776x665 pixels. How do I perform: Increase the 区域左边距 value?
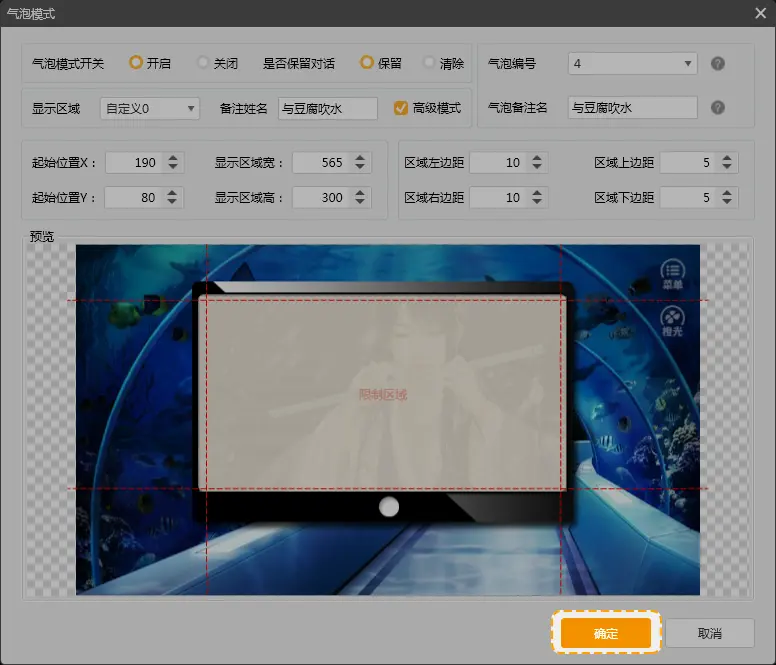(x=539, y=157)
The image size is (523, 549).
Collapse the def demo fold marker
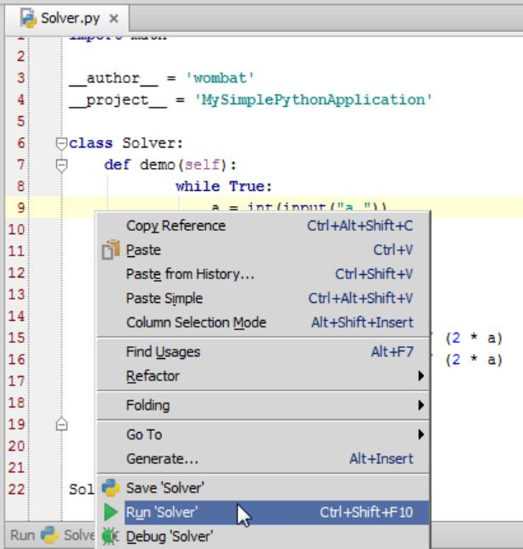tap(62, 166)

########################################

■ **Aim**
Can you format the records above as a Markdown table with the columns Row and Line, one line of text per row, skipping blank lines and leaving the pictures out?

■ **Answer for this exercise**
| Row | Line |
|---|---|
| 1 | 776x665 pixels. How do I perform: Increase the 区域左边距 value? |
| 2 | (x=539, y=157) |
| 3 | The image size is (523, 549). |
| 4 | Collapse the def demo fold marker |
| 5 | tap(62, 166) |